CMN: Como o trabalho do Cempre Limongi é desenvolvido?
Maestro Ewerton Siqueira Ravelli: O Cempre Prof. José Limongi Sobrinho, que é uma escola da Prefeitura sediada no Botujuru, segue um modelo. Estou lá desde que iniciou esse trabalho de banda, isso já faz 8 anos. Felizmente é um trabalho que tem tido um bom resultado e não só musicalmente, mas principalmente no viés de transformação, porque esse é sempre o nosso objetivo: com que a gente consiga impactar o maior número de jovens e fazer realmente esta transformação na vida deles. Jovens que, de repente, não teriam acesso a essa linguagem musical, sobretudo a linguagem de música erudita. Através do projeto e dos instrumentos eles conhecem esse ambiente de banda sinfônica e um repertório diferenciado. Isso cultural e educacionalmente, que também é um dos focos do projeto.

Hoje a gente fala muito sobre habilidade socioemocional. Como você trabalha com as dificuldades, como você lida com as frustrações? Então quando você está no palco você tem tudo isso. Às vezes, falha uma nota. A criança fica: "e agora o que eu faço?". A gente está aqui junto, nós somos um grupo, eu estou aqui para te ajudar e, se você quiser contar comigo, nós estamos juntos para isso. Esse trabalho que o organismo de banda sinfônica promove, traz um crescimento que talvez a criança não tenha noção. Ela vai entender isso daqui a uns anos. Mas lá na frente quando ela tiver êxito, seja lá como músico, porque a gente brinca que o projeto é profissionalizante, porque se a criança quiser seguir a carreira de músico ela vai ter toda essa base desde quando ela ingressar no projeto. E se não quiser seguir, também está tudo bem, porque todas essas qualidades do trabalho musical, ela vai levar para vida e para profissão que ela escolher.

CMN: Quantas crianças são atendidas pelo projeto?
Maestro Ravelli: Hoje com instrumentos de sopro, nós temos cerca de 80 músicos, 80 estudantes. No Cempre Botujuru esse trabalho acontece com toda escola, totalizando cerca de 930 estudantes que têm acesso às aulas de música, por meio da musicalização. Nós temos o professor de musicalização que trabalha as vivências musicais. Mais a orquestra de flauta doce, que é um trabalho que a gente também desenvolve com cerca de 160 estudantes. A gente tem quatro turmas, com duas salas em conjunto, e a gente faz as práticas. 

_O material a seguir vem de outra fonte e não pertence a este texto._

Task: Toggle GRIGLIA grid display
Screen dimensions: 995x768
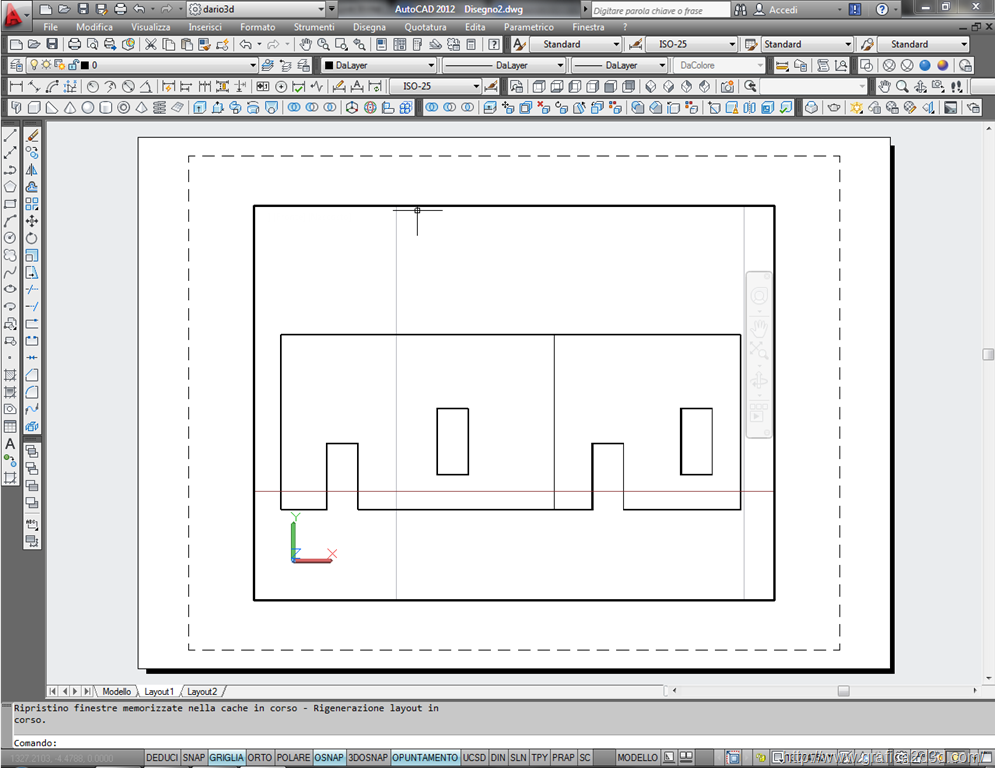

Nós temos também um trabalho com um coral, que a gente brinca que é nossa menina dos olhos, porque esse coral é um coral inclusivo, um coral em que todas crianças cantam em libras. Ele surgiu porque nós tínhamos, até então, uma estudante que nunca tinha participado de uma festa junina. E nós tentamos entender o processo e o porquê disso. Quando fomos entender o porquê, ela tinha sua deficiência auditiva e pra ela não fazia sentido. Por que ela vai estar numa festa que todo mundo dança, escutando uma música, se ela não escuta a música? Quando nós identificamos isso, a gente teve um start. Porque temos uma professora que é intérprete dessa estudante, e a gente trouxe uma canção e fez um arranjo para a banda sinfônica. Quando ela viu as crianças em libras cantando a canção, ela começou a olhar pro lado, foi uma coisa emocionante. Ela ficava olhando pro lado, tipo: 'as pessoas estão falando a minha língua'. É um dos pontos que são marcantes para nós dentro dessa trajetória, porque a gente entende que vale a pena.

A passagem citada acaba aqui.